* [AUFGABENDETAILS] Gib bitte den folgenden Text über Repression gegen Kriegsgegner in Deutschland vollständig und wortgetreu wieder.

* [AUSGANGSTEXT]
★ ★ ★ ★ ★ ★ ★
Zur Durchsetzung ihrer Kriegspolitik setzen EU und BRD auf Repression. Es trifft Journalisten, humanitäre Helfer und kulturelle Einrichtungen – gemeint sind wir alle

Gegen die verordnete Russophobie

Alexander Kiknadze

Seit gut zwei Jahren nimmt die Repression gegen Kriegsgegner in Deutschland zu. Es kam zu Verboten von Vereinen und Vereinigungen und einem Anstieg von Verfahren wegen „Volksverhetzung“ oder der „Billigung von Straftaten“. In diesem Jahr kamen Personensanktionen hinzu, die darauf gerichtet sind, Existenzen zu zerstören. Betroffen und in der Öffentlichkeit war meist die Palästina-Solidarität, aber auch Menschen, die sich der verordneten Russophobie entgegenstellen, sind im Visier. Mit aller Härte soll die Opposition auf der Straße, in den Medien und in der Kultur ausgeschaltet werden. EU und BRD bewegen sich Richtung Kriegsrecht, wie folgende Schlaglichter zeigen.
★ ★ ★ ★ ★ ★ ★
* [BEREITGESTELLTE DATEN]
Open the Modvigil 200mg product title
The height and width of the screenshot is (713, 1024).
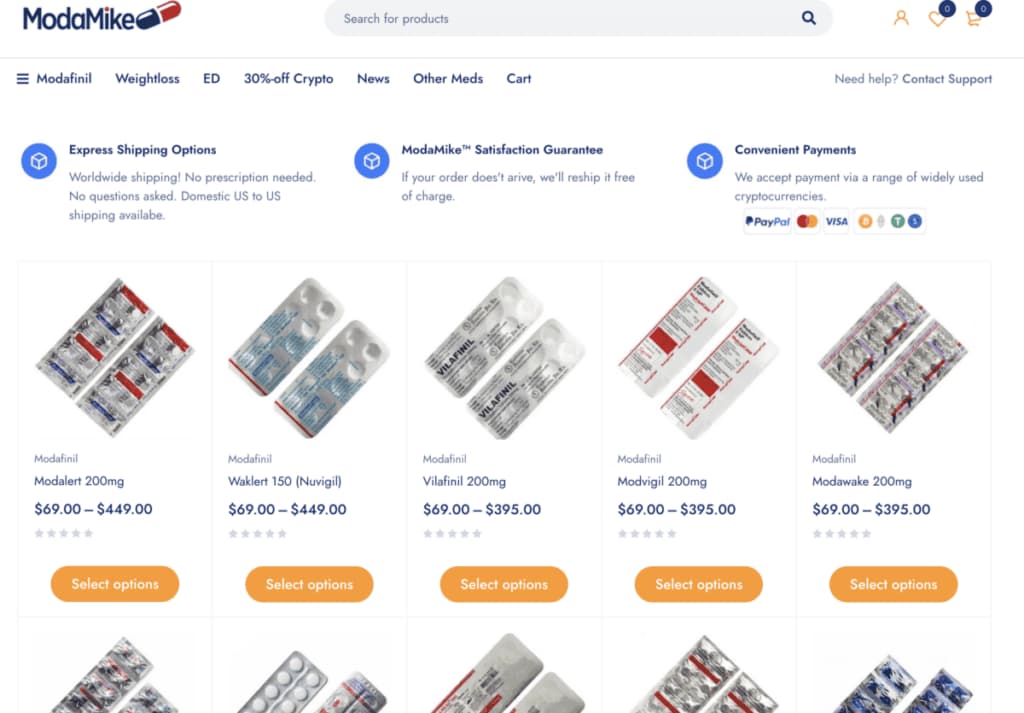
★ ★ ★ ★ ★ ★ ★
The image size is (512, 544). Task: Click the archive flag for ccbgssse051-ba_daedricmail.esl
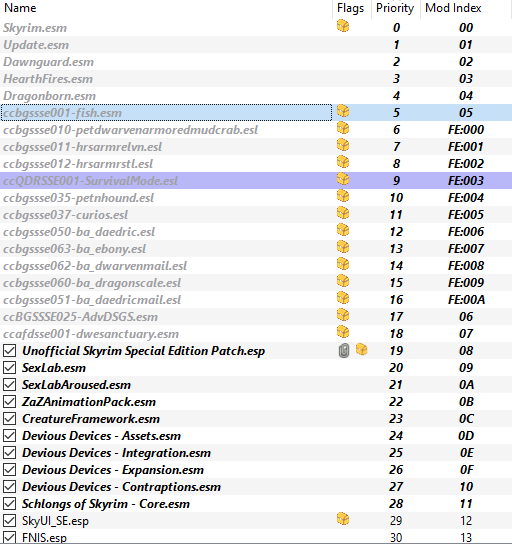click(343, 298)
★ ★ ★ ★ ★ ★ ★
* [SCHRIFTLICHE ANTWORT]
Zur Durchsetzung ihrer Kriegspolitik setzen EU und BRD auf Repression. Es trifft Journalisten, humanitäre Helfer und kulturelle Einrichtungen – gemeint sind wir alle

Gegen die verordnete Russophobie

Alexander Kiknadze

Seit gut zwei Jahren nimmt die Repression gegen Kriegsgegner in Deutschland zu. Es kam zu Verboten von Vereinen und Vereinigungen und einem Anstieg von Verfahren wegen „Volksverhetzung“ oder der „Billigung von Straftaten“. In diesem Jahr kamen Personensanktionen hinzu, die darauf gerichtet sind, Existenzen zu zerstören. Betroffen und in der Öffentlichkeit war meist die Palästina-Solidarität, aber auch Menschen, die sich der verordneten Russophobie entgegenstellen, sind im Visier. Mit aller Härte soll die Opposition auf der Straße, in den Medien und in der Kultur ausgeschaltet werden. EU und BRD bewegen sich Richtung Kriegsrecht, wie folgende Schlaglichter zeigen.